Mário curte estas lembranças. Já poderia estar aposentado, mas continua preso ao jornalismo. Claro que se sente atraído pela possibilidade do famoso tempo livre, que jornalista nenhum tem, enquanto está em redação. Daí o valor que dá aos fins de semana de folga. É hora dos filmes que, afirma, devem fazer pensar. Comédia, só inglesa ("a americana é burra"), documentários sempre, em especial os de Michael Moore. Os vinis (um velho toca-discos garante a sessão musical) e os CDs misturam Paulinho da Viola, Chico, Gil, Elis, Tom, Pink Floyd, Led Zeppelin e Mercedes Sosa. Tudo isso é prazer de estar em casa, com Maria Helena, que ele classifica de companheira ideal de viagem, como aquela que fizeram, há pouco, Itália afora. Ressalva: "Eu também sou um excelente companheiro de viagem".
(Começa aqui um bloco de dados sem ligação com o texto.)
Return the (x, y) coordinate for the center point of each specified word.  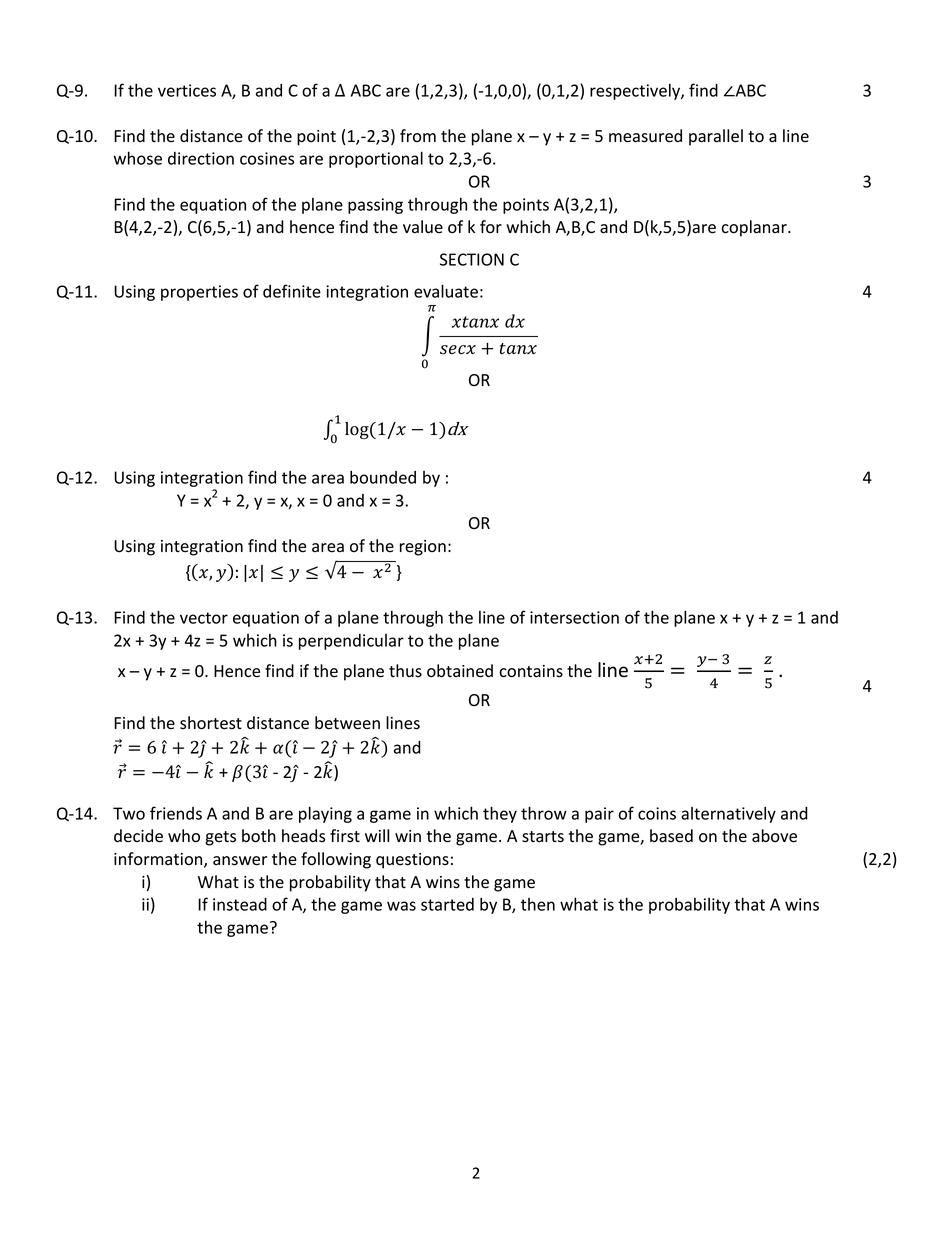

Leitura é o prato principal servido neste menu de lazer caseiro, degustado com satisfação. Tão importante é o item que, obsessivamente, quando não encontra o título desejado no mercado nacional, não hesita em importar. As escolhas seguem um método próprio deste leitor voraz: se vê referência, em uma obra, a assunto que lhe desperta interesse, Mário Marcos vai atrás de algum livro que aborde exatamente este tema. Foi assim com "Senhores de Roma", cujo quinto volume, sem tradução no Brasil, se viu obrigado a buscar lá fora, em espanhol.


Foi assim com livro sobre Alexandre, o Grande, em que leu sobre um diário de viagem de um dos comandados: consultou Voltaire Schilling, o historiador, para saber se este diário fora resgatado. Não, foi a resposta, acompanhada da sugestão de que lesse "Anabasis", de Xenofonte. Não teve dúvida: mandou vir da Espanha.


Os temas jornalísticos, é claro, permeiam toda esta leitura que, em noites de pouco tempo, podem se restringir a uma ou duas páginas. Ficar sem ler, jamais! Da lista, fazem parte, entre títulos e autores ("sou ruim para lembrar nomes", avisa) "Hiroshima", de John Hersey, "Fama e Anonimato", reedição de obra de Gay Talese, "Rivalidades Produtivas", de Michael White, e escritos de José Hamilton Ribeiro, Ruy Castro, John Lee Anderson e Fernando Morais.


Aliás, Fernando chamou sua atenção já quando ousou escrever sobre Cuba, local que é o atual objeto de desejo para viagem do jornalista que veio de Criciúma. As contradições da ilha andam chamando a atenção de Mário Marcos de Souza. Afinal, lembra ele, Nelson Mandela, quando saiu da prisão, quis se encontrar com Fidel para agradecer pelo que Cuba fez em favor da eliminação do apartheid na África. Está no documentário "Cuba, uma Odisséia Africana", de Jihan El-Tahri, que ele comprou pela Amazon. Agora, é conferir in loco. Mesmo que, depois, tenha de aturar, com sua proverbial calma, caso resolva escrever a respeito, os patrulheiros de plantão.


Quem convive com Mário Marcos sabe: nada abala as convicções deste cara de visível bonomia mesmo na defesa dos pontos de vista mais polêmicos.